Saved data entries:
# # #

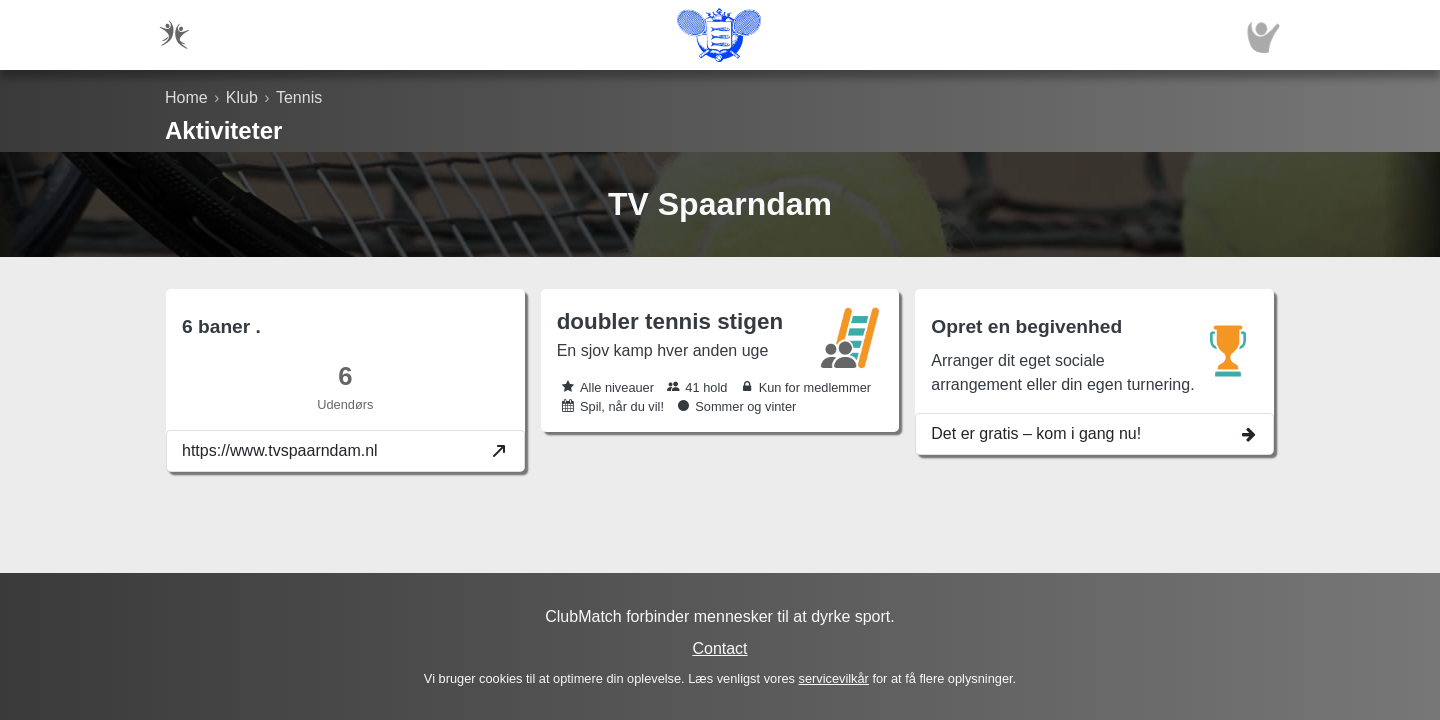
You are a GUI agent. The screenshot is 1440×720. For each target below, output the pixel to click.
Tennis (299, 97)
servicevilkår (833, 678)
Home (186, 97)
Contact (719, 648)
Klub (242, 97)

# # #

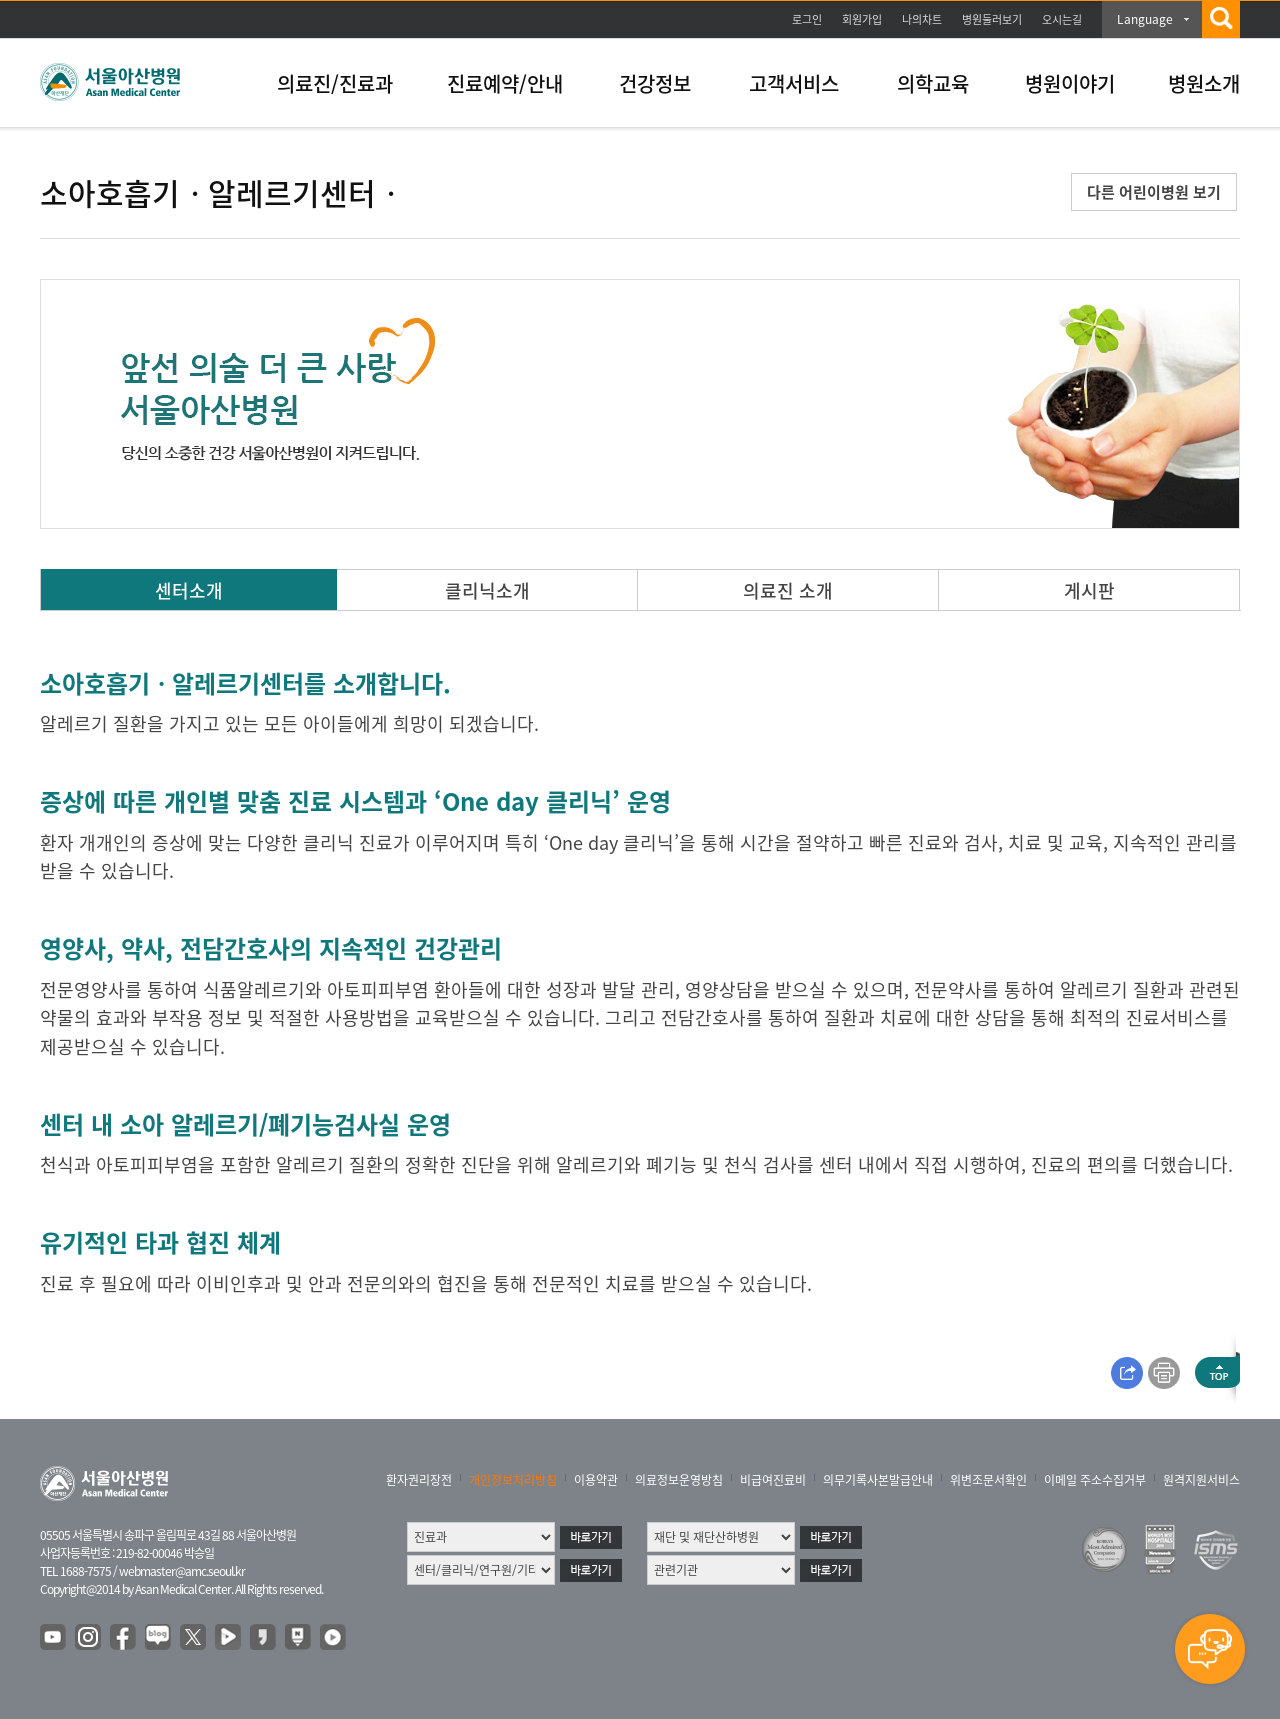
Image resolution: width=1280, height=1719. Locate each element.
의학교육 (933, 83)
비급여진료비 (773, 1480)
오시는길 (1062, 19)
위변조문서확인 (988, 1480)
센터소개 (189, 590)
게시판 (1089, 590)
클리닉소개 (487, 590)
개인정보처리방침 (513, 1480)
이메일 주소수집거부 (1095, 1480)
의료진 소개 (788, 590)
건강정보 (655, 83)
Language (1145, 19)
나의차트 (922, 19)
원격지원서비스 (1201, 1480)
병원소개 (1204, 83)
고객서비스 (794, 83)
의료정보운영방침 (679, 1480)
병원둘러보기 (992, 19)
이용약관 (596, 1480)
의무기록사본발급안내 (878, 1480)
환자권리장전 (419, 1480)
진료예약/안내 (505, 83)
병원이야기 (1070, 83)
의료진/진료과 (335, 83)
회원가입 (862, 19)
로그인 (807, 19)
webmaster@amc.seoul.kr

# # #

Show every row above that contains the string "each", copied in full.

**WRITTEN SOLUTION**:
You are a GUI agent. The screenshot is 1440×720. For each target below, output the pixel to click.
Image resolution: width=1280, height=1719. Locate each element.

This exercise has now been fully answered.